嗜热枯草芽孢杆菌普鲁兰酶基因的表达与重组酶的性质

克隆嗜热枯草芽孢杆菌WY-34普鲁兰酶基因并在大肠杆菌中进行表达,对重组酶进行纯化和酶学性质研究,根据枯草芽孢杆菌的普鲁兰酶蛋白序列,设计PCR引物对WY-34的普鲁兰酶基因进行克隆及异源表达.对表达蛋白的最适pH、pH稳定性及最适温度、温度稳定性等特性进行研究,并测定重组普鲁兰酶的底物特异性.将普鲁兰酶基因pluA克隆及分析序列后,发现基因长度为2.2 kb,编码718个氨基酸,在大肠杆菌中异源表达.通过Ni-IDA亲和层析一步纯化得到比活力为93.2 U/mg的纯酶,SDS-PAGE和凝胶层析测定的分子量分别为76.2 kD和74.3 kD.酶学性质研究表明,该酶的最适温度为40℃,在温度不高于45℃条件下稳定；最适pH为6.0,同一温度下pH 6.0-9.0范围内处理30 min可以保持80％以上的酶活力,此酶对普鲁兰糖有很强的底物特异性.此重组普鲁兰酶的酶学性质表明此酶具有一定的工业化应用价值.
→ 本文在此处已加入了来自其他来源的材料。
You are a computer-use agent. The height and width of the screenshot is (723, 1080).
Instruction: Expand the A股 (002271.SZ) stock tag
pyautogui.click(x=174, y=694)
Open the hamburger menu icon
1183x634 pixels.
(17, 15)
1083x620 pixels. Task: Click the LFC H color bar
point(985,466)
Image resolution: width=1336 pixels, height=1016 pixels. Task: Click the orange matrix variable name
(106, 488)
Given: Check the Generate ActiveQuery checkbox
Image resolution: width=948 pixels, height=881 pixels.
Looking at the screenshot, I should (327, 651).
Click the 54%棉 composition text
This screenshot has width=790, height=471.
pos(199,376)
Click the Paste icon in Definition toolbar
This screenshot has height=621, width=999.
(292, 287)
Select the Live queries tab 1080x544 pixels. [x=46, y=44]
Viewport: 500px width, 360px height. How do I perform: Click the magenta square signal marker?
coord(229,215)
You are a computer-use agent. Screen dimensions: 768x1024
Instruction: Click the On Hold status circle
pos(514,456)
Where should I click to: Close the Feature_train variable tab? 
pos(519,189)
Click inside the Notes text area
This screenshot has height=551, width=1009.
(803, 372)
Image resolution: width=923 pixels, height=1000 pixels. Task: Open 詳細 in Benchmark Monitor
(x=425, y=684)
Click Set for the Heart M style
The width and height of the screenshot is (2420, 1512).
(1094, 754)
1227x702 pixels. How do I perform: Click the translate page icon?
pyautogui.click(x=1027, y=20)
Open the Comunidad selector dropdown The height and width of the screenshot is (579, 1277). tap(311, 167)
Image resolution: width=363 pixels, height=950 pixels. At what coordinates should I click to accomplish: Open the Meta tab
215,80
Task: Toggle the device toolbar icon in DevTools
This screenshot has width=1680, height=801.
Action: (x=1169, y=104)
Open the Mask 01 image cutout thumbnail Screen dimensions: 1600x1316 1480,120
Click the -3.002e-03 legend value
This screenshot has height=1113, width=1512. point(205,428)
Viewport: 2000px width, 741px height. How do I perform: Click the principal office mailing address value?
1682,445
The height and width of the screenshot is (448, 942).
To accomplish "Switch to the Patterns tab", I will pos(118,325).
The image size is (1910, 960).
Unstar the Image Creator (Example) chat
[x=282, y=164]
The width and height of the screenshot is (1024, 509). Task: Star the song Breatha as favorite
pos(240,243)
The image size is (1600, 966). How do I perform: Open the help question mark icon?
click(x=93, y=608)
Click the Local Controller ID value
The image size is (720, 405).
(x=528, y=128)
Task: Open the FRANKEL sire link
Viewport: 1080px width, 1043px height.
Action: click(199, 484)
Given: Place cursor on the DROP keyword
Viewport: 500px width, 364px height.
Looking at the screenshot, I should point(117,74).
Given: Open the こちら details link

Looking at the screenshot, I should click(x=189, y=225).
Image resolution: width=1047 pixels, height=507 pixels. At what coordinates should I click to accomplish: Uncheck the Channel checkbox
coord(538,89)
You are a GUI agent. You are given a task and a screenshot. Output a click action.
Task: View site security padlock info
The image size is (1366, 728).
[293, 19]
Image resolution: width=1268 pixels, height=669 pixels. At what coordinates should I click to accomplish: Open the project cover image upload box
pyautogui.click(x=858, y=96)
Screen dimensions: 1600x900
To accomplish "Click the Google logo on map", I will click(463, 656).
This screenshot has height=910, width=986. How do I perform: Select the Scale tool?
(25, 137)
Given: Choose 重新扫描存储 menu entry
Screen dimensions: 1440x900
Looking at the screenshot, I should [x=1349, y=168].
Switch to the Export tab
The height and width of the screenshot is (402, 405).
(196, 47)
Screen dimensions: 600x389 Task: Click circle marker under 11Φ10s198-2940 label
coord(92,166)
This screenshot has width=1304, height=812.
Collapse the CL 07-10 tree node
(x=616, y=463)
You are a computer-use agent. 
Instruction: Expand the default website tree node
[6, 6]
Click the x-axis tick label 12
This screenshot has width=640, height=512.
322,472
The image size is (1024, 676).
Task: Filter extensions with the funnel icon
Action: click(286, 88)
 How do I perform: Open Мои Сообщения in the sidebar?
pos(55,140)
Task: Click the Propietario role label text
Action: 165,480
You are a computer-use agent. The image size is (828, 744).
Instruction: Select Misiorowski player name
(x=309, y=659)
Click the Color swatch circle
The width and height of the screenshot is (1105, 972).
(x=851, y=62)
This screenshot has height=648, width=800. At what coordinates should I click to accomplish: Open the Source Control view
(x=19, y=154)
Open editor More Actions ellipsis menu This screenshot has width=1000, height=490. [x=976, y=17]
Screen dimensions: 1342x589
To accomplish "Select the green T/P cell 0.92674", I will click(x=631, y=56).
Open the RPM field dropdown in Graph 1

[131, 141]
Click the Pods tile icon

Expression of a pullulanase gene from the thermophilic Bacillus subtilis and characterization of the recombinant enzyme

The pullulanase gene of thermophilic Bacillus subtilis WY-34 was cloned in E.coli to char-acterize the recombinant pullulanase.The pluA gene encoding pullulanase from the thermophilic B.subtilis WY-34 was overexpressed in E.coli.The properties of recombinant pullulanase were studied.Also substrate specificity of the recombinant pullulanase was evaluated in this paper.The pluA gene was 2.2 kb in length and encoded 718 amino acid protein.The recombinant pullulanase was purified to homogeneity using Ni-IDA agarose chromatography,resulting in a specific activity of 93.2 U/mg.SDS-PAGE and gel permeation chromatography analysis showed that the molecular weight of the pro-tein is approximately 76.2 kD and 74.3 kD respectively.The purified enzyme was optimally active at 40 °C and pH 6.0,stable at 45 °C and retained more than 80% relative activity with in pH 6.0-9.0.It exhibited high substrate specificity toward pullulan.The properties of recombinant pullulanase may be useful for application of pullulanase in industry.